October 28, 2011: A Islamist militant gunman from Serbia fired on the US embassy (using an AK-47) in Bosnia, Sarajevo. One Bosnian policeman was wounded in the terror attack, but no one in the US embassy was hurt. A Bosnian police sniper shot and wounded the terrorist, who was identified as Mevlid Jasarevic. He is from the Serb town of Novi Pazar, which is a predominantly Muslim area. Terror attacks in Sarajevo inevitably recall the assassination of Austro-Hungary’s archduke in 1914. That assassination was carried out by a Serb nationalist. It was the spark that ignited World War One.
October 24, 2011: Criminal investigators in Kosovo have discovered a niche where Kosovars and Serbians are cooperating: smuggling. This really isn’t news per se. Balkan smuggling gangs don’t pay much attention to religion and ethnicity when it comes to moving product. In this case the product the Kosovo and Serb gangs are moving is petroleum products (fuel, mostly). Investigators estimate that the gangs are raking in ninety to one hundred million dollars a year. That’s a lot of money, but especially a lot of money in Kosovo and southern Serbia. Peacekeepers and local police believe the gangs have helped foment some of the demonstrations on the Kosovo-Serbia border, specifically those involving the occupation or destruction of border and customs check points. The gangs buy or steal fuel in Serbia, smuggle it into Kosovo, where it is sold.

Meanwhile, Albania and Kosovo have agreed to share consular services in foreign countries as a means of saving money.  The Albanians believe there are other areas where both nations could cut budgetary costs by reaching similar agreements. The political perception in Serbia, however, is that this is another indication that Albania still seeks to create Greater Albania. Greater Albania would include parts of Montenegro, Macedonia, northern Greece, and of course, Kosovo.
● ● ● ●
[Problem] According to the Balkans news summary, what product are the Kosovo and Serb smuggling gangs moving? The entries that follow are separate from the Balkans news summary.

[Records]
● ● ● ●
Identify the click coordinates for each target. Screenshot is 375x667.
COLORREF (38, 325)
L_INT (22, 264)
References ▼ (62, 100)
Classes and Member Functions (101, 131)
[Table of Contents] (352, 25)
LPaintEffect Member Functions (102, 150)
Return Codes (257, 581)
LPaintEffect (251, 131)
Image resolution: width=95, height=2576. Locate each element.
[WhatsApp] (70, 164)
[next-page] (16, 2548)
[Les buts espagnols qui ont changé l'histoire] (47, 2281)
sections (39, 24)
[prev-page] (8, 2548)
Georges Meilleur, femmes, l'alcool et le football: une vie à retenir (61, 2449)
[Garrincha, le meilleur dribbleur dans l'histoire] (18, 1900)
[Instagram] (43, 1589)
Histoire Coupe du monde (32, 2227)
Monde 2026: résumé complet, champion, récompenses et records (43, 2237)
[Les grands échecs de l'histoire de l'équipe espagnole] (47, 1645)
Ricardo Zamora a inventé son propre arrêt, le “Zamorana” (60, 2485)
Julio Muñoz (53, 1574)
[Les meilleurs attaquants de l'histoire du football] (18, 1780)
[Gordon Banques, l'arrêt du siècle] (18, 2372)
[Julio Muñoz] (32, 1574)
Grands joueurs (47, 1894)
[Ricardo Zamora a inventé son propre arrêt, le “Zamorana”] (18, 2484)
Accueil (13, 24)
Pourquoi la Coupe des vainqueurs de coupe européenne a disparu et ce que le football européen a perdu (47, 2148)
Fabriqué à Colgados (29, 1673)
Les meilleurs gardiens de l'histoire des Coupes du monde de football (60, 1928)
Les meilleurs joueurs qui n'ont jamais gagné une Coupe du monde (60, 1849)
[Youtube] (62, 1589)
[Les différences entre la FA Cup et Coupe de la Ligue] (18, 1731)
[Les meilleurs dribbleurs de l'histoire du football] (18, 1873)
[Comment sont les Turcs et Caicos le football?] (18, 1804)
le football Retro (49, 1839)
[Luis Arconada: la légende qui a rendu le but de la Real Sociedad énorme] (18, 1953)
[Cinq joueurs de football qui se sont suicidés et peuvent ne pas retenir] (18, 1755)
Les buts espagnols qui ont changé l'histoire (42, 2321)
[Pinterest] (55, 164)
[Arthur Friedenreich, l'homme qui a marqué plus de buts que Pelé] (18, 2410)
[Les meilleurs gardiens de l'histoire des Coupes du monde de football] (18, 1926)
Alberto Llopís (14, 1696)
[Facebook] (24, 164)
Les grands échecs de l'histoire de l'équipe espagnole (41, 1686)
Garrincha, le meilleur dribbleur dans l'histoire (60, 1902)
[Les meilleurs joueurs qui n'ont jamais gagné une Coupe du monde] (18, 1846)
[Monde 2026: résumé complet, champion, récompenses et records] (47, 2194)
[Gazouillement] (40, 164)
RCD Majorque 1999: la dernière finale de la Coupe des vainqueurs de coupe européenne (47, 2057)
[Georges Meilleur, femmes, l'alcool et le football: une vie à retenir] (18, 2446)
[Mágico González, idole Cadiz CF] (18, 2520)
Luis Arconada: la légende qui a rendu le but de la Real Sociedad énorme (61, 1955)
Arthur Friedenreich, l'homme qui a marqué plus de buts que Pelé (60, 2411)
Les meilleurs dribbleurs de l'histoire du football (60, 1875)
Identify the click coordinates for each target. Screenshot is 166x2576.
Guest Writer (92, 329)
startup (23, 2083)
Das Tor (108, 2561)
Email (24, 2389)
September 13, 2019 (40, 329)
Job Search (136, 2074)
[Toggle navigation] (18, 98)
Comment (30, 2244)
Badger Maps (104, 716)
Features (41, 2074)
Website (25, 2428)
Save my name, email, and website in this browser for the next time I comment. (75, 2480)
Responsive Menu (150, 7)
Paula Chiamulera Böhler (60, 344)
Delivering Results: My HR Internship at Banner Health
● ● ● ●
[Response to this exercise] Petroleum products, mostly fuel.